AI Spots ‘Cheating’ in Hiring Exams! What is HireRoo's New "Suspiciousness Score" Feature?
AccountHow AI's "Suspiciousness Score" Feature Works and How to Use It
HireRoo has released an AI-powered "Suspiciousness Score" feature as a new tool to accurately assess candidate skills. This article explains the background behind the feature's development, the mechanism of its judgment (the philosophy behind the algorithm), and specific ways to utilize it in the hiring process.
Background and Challenges of Development
In the past, hiring managers have visualized candidate behavior through data such as keystroke playback, number of departures (from the test interface), and number of pastes. However, detecting cheating (such as web searches or copy-pasting from generative AI) required engineers to meticulously review reports, leading to the following challenges:
- Heavy Confirmation Workload: It takes a significant amount of time to thoroughly check every report.
- Difficulty in Evaluation: If generative AI or similar tools are skillfully used, it becomes difficult to accurately assess skills.
The newly introduced "Suspiciousness Score" feature aims to solve these challenges, supporting hiring managers in making more efficient and accurate decisions.

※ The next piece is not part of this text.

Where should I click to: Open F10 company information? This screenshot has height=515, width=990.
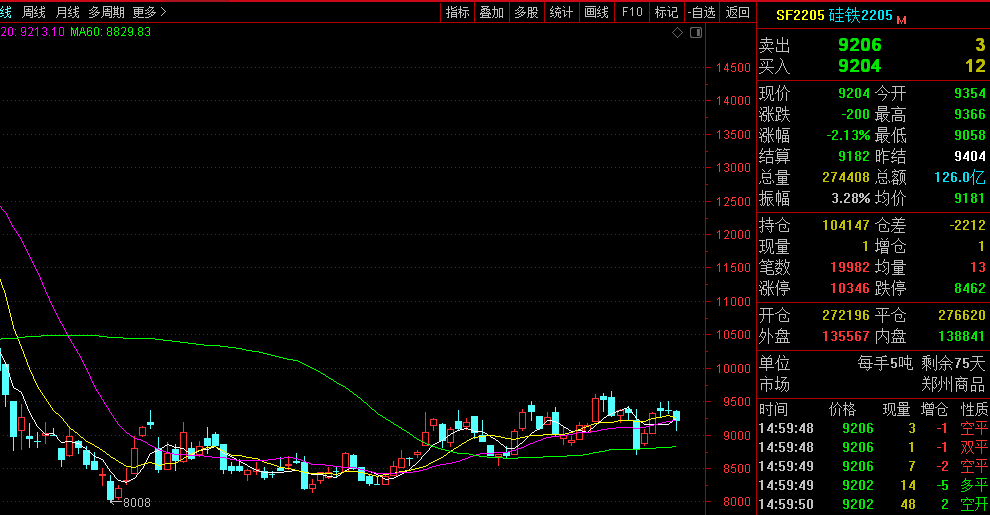632,12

Judgment Mechanism and Design Philosophy
This feature uses over 40,000 data points accumulated in HireRoo, with learning data manually classified by engineers for potential cheating. The AI analyzes behavioral logs during the exam and automatically determines the likelihood of cheating.
Designed to Emphasize "Recall"
This AI model is designed to emphasize "Recall." This means that its policy is to "detect suspicious signs without fail."

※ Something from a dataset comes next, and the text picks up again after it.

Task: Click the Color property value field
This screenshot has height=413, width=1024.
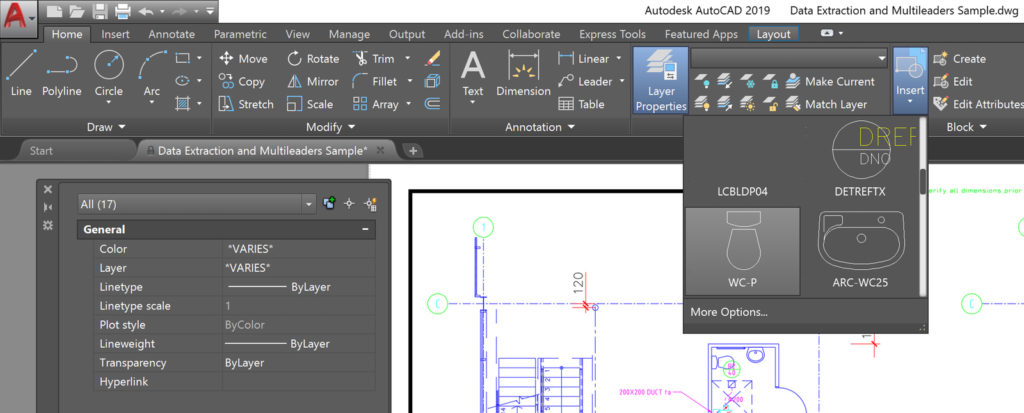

Design Intent This is similar to the approach in a health checkup: "If there's even a slight suspicion of abnormality, further examination is recommended." Therefore, there may be cases where responses that are not actually fraudulent are judged as "suspicious" (false positives). However, this specification is intended to minimize "misses" (false negatives) to nearly zero.
Risk Avoidance Perspective
Mistakes in hiring (hiring someone who shouldn't be hired) can lead to significant losses for an organization. Our research estimates that a hiring mismatch incurs costs of over 5 million yen per person and has negative impacts on the organization.

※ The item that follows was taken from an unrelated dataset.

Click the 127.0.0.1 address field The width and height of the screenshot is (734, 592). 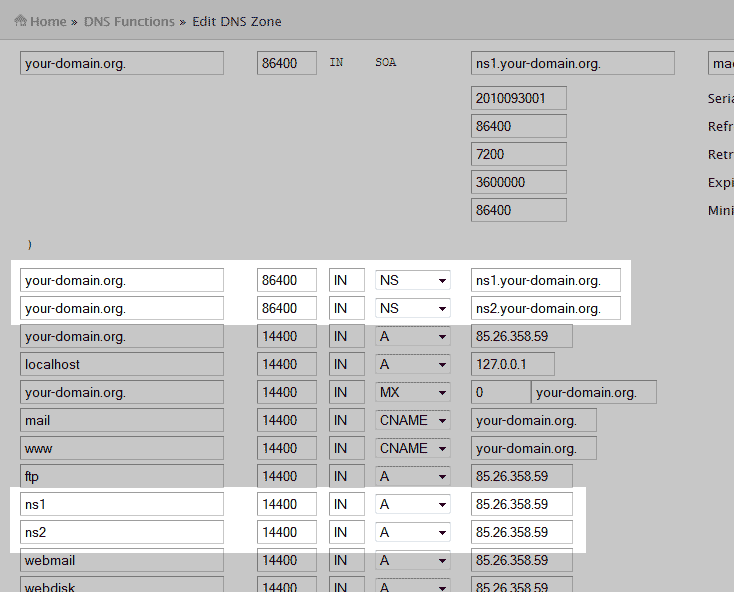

To minimize this risk, the judgment criteria are deliberately set strictly, and the operation is premised on "if the suspiciousness score is high, a human will conduct a detailed check using playback, etc."
How to Use the Suspiciousness Score by Objective
Utilize the feature as follows, depending on the hiring phase:
1. Assessment (Detailed Evaluation) Phase
For reports flagged as suspicious, prioritize reviewing playback and departure counts to ascertain the validity of the skills. If suspicious behavior is confirmed, it is effective to ask probing questions during the interview, such as:
- "Please explain the logic of this implementation."
- "Are there any other solutions you can think of?"
2. Screening Phase
- No Suspiciousness: As the possibility of cheating is low, proceed with evaluation based primarily on metrics such as score and rank.
- Suspiciousness Present: You can either individually review the report or, if you cannot tolerate cheating risk, make a decision to disqualify the candidate.
Improving Accuracy and Providing Feedback
The suspiciousness score is under continuous improvement. If a report is marked "suspicious" but upon review you find no suspicious points, please use the feedback function to report it. Your feedback will contribute to improving the accuracy of future judgments.
Future Outlook
Currently, the feature is only applied to algorithm-based problems, but the following updates are planned:
- Improved Explainability: Adding a feature to specifically indicate "where and how it is suspicious."
- Expanded Target Formats: Applying to other test formats such as quiz and system design questions.
HireRoo will continue to strive for feature improvements to accurately assess candidate skills and prevent mismatches.